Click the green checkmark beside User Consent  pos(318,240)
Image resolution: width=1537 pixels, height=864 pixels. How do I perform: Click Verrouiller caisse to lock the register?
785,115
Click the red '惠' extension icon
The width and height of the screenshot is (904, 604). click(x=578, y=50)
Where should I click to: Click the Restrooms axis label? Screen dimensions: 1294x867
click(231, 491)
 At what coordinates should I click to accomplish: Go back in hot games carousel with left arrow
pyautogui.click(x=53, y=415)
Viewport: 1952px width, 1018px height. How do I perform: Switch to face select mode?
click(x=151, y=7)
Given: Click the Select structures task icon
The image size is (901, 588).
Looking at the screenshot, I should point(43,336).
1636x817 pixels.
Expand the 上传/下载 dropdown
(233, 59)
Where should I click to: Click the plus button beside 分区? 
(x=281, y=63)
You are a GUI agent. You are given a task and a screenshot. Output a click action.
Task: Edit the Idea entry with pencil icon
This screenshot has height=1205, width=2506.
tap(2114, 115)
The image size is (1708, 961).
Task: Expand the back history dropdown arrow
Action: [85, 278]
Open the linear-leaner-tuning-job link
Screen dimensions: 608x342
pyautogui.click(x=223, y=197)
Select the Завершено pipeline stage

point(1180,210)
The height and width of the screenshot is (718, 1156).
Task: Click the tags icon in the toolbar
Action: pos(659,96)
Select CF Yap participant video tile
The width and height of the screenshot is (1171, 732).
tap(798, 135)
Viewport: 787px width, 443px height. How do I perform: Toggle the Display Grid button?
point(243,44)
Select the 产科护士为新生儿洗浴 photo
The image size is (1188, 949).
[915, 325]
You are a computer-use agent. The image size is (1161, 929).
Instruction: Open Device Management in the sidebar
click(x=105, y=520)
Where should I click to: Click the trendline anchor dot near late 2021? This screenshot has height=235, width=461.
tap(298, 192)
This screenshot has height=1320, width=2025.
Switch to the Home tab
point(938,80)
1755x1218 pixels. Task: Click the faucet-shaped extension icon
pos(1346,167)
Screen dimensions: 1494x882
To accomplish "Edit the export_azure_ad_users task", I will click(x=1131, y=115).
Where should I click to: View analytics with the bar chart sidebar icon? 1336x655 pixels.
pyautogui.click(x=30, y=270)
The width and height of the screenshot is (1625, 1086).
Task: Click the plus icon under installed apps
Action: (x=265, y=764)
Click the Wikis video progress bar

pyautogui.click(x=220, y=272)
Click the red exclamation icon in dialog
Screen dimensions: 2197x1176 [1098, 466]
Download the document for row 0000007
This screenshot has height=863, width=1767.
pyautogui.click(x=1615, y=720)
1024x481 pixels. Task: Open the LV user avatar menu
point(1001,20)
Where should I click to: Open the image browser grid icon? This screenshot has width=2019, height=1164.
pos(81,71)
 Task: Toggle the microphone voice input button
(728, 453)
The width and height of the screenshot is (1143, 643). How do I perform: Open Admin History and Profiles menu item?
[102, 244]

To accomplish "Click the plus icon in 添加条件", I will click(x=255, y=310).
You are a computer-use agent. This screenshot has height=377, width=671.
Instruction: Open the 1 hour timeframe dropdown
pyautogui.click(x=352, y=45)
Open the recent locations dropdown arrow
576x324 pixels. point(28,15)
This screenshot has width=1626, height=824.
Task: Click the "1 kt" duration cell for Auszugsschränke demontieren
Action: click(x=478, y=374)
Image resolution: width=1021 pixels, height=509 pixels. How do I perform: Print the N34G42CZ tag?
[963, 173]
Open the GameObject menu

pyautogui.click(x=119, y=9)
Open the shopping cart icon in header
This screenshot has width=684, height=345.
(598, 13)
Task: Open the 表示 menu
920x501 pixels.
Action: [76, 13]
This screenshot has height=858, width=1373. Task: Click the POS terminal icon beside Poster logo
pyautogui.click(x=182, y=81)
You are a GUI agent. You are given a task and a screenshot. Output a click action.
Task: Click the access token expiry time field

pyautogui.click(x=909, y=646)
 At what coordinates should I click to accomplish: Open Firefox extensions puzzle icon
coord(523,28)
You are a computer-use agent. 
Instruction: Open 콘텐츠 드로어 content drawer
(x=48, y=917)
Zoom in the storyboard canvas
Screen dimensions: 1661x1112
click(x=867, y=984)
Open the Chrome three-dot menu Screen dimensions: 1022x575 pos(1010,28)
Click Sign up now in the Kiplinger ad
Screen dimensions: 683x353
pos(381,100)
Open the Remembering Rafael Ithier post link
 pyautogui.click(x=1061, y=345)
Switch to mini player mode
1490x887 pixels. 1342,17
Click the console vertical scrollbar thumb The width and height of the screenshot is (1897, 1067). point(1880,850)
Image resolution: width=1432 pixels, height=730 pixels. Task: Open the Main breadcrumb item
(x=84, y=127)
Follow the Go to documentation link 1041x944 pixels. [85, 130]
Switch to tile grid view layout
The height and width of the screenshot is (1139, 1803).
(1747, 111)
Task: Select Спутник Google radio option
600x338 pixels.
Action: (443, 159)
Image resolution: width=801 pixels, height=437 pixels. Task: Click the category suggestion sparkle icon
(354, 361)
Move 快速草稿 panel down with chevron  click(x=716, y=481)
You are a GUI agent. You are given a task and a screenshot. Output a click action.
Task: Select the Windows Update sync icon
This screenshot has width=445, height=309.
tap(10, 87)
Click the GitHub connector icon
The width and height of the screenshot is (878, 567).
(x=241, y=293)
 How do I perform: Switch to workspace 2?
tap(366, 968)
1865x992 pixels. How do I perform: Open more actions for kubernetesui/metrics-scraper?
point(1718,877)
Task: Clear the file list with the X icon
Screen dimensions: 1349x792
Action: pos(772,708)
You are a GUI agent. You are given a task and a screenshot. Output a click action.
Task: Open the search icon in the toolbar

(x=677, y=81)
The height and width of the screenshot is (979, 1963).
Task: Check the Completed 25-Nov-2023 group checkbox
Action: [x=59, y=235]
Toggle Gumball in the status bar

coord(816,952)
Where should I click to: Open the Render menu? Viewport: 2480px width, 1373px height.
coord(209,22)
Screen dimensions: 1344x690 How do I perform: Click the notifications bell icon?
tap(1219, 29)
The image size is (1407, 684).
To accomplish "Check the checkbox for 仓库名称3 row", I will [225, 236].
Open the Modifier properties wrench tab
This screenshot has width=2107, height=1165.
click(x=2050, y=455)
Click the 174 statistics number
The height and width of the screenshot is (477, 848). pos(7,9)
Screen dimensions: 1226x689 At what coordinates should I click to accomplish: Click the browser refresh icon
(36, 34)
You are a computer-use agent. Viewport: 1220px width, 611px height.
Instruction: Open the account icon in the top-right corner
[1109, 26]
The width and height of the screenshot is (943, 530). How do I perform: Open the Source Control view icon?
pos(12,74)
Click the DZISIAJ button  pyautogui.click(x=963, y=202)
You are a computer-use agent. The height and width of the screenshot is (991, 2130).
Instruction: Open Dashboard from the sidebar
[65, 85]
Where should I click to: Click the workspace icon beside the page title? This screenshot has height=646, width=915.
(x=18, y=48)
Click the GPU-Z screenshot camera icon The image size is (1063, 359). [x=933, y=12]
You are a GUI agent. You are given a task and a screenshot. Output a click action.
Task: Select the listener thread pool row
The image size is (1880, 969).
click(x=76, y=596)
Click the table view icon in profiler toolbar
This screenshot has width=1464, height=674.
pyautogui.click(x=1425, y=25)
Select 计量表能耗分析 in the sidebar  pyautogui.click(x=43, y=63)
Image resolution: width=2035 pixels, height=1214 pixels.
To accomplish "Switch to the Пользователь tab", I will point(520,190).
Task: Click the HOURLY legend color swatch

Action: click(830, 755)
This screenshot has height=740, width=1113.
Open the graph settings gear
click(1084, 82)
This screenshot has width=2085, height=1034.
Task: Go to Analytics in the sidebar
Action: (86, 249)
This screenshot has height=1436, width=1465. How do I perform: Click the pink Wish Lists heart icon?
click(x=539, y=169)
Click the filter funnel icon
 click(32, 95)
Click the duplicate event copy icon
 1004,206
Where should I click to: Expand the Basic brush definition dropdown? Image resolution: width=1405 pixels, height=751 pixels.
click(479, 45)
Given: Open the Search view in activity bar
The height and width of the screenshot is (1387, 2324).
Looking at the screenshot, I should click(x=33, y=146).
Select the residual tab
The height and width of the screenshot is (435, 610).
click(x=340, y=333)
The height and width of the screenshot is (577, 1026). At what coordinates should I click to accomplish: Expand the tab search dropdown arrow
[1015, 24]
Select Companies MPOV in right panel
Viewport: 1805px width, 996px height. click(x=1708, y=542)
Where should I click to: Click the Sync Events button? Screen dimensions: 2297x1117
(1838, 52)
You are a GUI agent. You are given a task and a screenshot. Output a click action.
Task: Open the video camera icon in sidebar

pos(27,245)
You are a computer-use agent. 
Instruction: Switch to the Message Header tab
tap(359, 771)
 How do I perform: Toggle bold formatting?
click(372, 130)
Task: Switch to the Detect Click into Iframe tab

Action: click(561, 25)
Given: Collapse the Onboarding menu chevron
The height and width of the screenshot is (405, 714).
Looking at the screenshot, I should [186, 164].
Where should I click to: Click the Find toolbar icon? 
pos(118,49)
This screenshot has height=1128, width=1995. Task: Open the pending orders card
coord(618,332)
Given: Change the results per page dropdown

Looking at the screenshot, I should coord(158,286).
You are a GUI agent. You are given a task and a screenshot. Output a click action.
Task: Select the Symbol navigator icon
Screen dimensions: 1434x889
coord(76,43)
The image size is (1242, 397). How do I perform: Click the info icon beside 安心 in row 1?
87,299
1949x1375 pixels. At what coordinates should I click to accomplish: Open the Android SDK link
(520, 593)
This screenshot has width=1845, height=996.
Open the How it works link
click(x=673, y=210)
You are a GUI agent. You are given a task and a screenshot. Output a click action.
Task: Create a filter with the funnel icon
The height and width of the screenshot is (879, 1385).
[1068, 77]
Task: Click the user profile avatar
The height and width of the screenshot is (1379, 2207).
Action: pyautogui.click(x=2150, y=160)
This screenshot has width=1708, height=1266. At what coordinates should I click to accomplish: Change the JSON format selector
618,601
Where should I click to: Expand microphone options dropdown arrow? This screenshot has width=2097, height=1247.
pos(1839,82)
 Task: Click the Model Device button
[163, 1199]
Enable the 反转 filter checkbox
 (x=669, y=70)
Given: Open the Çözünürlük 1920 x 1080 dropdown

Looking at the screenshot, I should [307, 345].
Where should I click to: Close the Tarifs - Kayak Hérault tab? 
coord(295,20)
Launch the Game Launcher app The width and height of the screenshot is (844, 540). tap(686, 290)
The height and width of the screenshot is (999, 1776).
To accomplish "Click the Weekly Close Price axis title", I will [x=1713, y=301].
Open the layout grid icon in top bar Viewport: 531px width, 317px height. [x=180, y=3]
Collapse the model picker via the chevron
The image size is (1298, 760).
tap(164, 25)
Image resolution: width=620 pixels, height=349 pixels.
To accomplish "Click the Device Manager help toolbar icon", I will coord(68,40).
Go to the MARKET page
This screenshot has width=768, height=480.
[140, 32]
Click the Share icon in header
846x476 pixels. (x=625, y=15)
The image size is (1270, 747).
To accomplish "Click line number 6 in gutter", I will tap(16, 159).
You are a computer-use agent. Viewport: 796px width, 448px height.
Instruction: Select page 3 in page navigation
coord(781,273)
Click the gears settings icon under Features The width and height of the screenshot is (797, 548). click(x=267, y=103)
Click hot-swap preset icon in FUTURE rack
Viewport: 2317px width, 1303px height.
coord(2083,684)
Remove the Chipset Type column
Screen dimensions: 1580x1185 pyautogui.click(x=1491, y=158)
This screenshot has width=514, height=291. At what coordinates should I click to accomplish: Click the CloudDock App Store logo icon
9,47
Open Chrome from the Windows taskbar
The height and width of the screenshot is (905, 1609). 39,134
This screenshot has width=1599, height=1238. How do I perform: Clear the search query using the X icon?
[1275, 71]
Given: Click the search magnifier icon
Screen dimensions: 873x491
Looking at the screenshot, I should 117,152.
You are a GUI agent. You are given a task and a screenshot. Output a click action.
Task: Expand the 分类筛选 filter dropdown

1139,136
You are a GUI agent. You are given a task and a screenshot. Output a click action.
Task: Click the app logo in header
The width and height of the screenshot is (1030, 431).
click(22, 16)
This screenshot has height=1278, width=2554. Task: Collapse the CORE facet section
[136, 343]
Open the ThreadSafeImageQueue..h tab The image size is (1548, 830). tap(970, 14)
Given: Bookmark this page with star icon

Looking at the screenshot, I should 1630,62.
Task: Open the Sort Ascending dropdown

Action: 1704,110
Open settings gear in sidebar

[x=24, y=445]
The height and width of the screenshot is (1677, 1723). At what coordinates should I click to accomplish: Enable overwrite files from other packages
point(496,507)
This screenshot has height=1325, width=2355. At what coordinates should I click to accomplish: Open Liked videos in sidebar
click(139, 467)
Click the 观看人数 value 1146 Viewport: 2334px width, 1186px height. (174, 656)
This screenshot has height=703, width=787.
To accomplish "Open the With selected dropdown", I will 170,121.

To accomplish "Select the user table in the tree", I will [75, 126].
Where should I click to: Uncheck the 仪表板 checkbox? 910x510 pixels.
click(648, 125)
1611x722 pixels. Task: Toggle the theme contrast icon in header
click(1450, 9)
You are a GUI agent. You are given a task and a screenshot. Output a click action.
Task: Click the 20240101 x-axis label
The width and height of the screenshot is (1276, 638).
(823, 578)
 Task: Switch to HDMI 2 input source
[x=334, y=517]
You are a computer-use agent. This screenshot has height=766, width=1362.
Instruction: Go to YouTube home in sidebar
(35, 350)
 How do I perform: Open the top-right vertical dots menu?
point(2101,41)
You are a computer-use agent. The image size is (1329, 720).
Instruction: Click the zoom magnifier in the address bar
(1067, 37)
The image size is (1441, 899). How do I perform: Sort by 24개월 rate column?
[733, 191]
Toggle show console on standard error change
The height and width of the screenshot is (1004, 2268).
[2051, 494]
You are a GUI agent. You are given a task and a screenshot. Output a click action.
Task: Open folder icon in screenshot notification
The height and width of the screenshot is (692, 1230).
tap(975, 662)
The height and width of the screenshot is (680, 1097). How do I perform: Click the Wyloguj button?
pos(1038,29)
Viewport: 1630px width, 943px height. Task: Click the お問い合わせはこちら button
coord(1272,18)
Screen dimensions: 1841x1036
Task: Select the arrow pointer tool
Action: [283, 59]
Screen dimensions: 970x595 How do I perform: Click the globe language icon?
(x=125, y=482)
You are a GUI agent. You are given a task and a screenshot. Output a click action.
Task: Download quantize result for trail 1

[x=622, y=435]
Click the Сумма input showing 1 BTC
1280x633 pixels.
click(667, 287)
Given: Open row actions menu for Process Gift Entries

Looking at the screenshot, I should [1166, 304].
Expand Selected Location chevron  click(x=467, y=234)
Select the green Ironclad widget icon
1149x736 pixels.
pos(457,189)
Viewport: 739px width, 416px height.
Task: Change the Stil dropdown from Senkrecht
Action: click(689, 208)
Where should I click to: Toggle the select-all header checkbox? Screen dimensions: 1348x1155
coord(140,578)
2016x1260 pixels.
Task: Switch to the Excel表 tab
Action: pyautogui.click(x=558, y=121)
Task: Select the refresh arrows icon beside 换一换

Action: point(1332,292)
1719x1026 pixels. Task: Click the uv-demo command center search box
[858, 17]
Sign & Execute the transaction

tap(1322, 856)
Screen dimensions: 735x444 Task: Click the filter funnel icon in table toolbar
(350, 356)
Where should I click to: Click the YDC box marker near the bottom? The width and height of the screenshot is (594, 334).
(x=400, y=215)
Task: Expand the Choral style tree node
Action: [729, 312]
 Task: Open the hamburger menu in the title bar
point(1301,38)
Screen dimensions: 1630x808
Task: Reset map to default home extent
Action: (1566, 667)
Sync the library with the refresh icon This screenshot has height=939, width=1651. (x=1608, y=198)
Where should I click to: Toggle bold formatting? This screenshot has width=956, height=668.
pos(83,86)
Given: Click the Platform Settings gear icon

**Exercise requirements:**
All lines above holding the word "Edit" make up the answer; copy each one.

**Answer to the problem:**
Task: Edit the Idea entry with pencil icon
To accomplish "Edit the export_azure_ad_users task", I will click(x=1131, y=115).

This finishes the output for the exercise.